En Calamocha este martes se llegó a 34,5ºC que iguala la máxima absoluta de mayo, que se produjo el 29 de mayo de 2001. Teruel, por su parte, también superó sus registros del mes este martes, cuando registró un valor máximo de 34,8ºC, que superan los 34,6ºC del 17 de mayo de 2006.

Según ha apuntado, tras la caída del jueves y el viernes, el sábado las temperaturas iniciarán un nuevo ascenso, que de forma progresiva afectará a la Península y Canarias, excepto a algunos puntos del Mediterráneo y las medianías de Canarias. El lunes, de hecho, la subida puede ser "notable" en el Cantábrico oriental y el alto Ebro.
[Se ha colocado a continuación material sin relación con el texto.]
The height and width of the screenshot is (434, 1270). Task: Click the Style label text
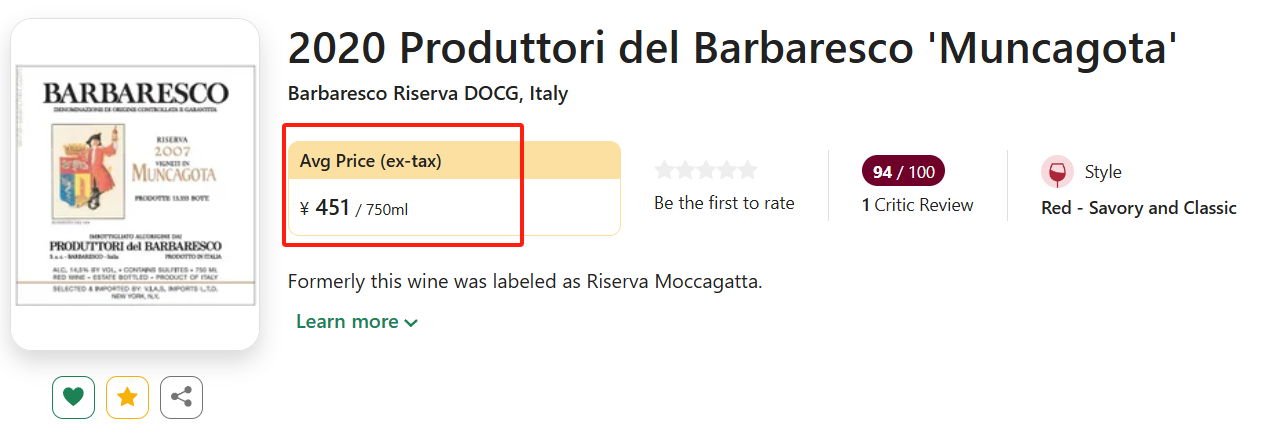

Ese día, las precipitaciones afectarán al norte peninsular, debido a la borrasca de los días anteriores, pero de carácter débil y a continuación el anticiclón se instalará de nuevo sobre España, al menos hasta el martes.

El nuevo descenso térmico no se producirá hasta el martes, cuando una borrasca situada entre Irlanda y Gran Bretaña dejará precipitaciones, primero en el extremo norte y después en la mitad norte. Casals ha pronosticado que el martes, miércoles y jueves las precipitaciones se darán en el extremo norte y no se descartan en áreas de montaña del tercio norte y tercio este.
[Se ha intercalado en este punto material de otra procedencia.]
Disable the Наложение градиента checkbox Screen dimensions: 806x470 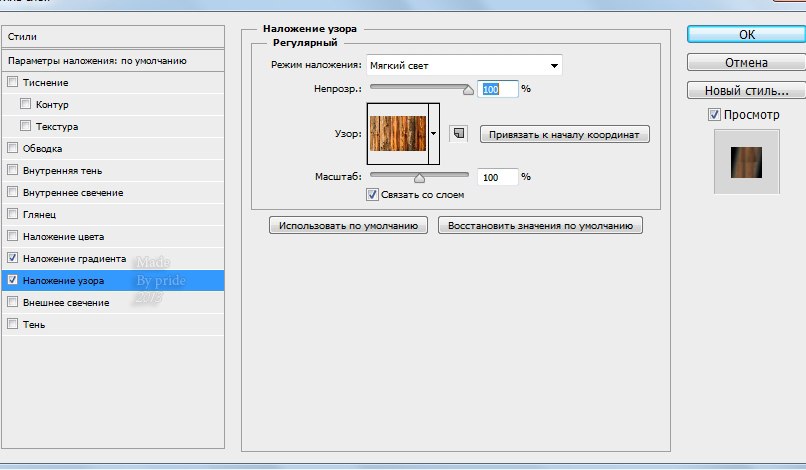pos(13,259)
En este contexto, ha destacado que el lunes en el Cantábrico oriental tendrán valores más que veraniegos, ya que se espera, por ejemplo en San Sebastián (Guipúzcoa), de 28 a 30 grados centígrados.

SAN ISIDRO

Por otro lado, la portavoz de la AEMET ha informado de que este viernes, 15 de mayo, festividad de San Isidro, patrón de Madrid, en la capital se prevén entre 24 y 28 grados centígrados de máxima en el centro; unos 18 grados centígrados de máximas en la Sierra, 20 grados centígrados en los aledaños; entre 20 y 22 grados centígrados en zonas como Tres Cantos y dos grados más en la ciudad.

Se espera, por tanto, un San Isidro de cielos despejados y buenas temperaturas, sin que se prevean lluvias, aunque sí algún intervalo de nubes altas. El descenso térmico será "notable".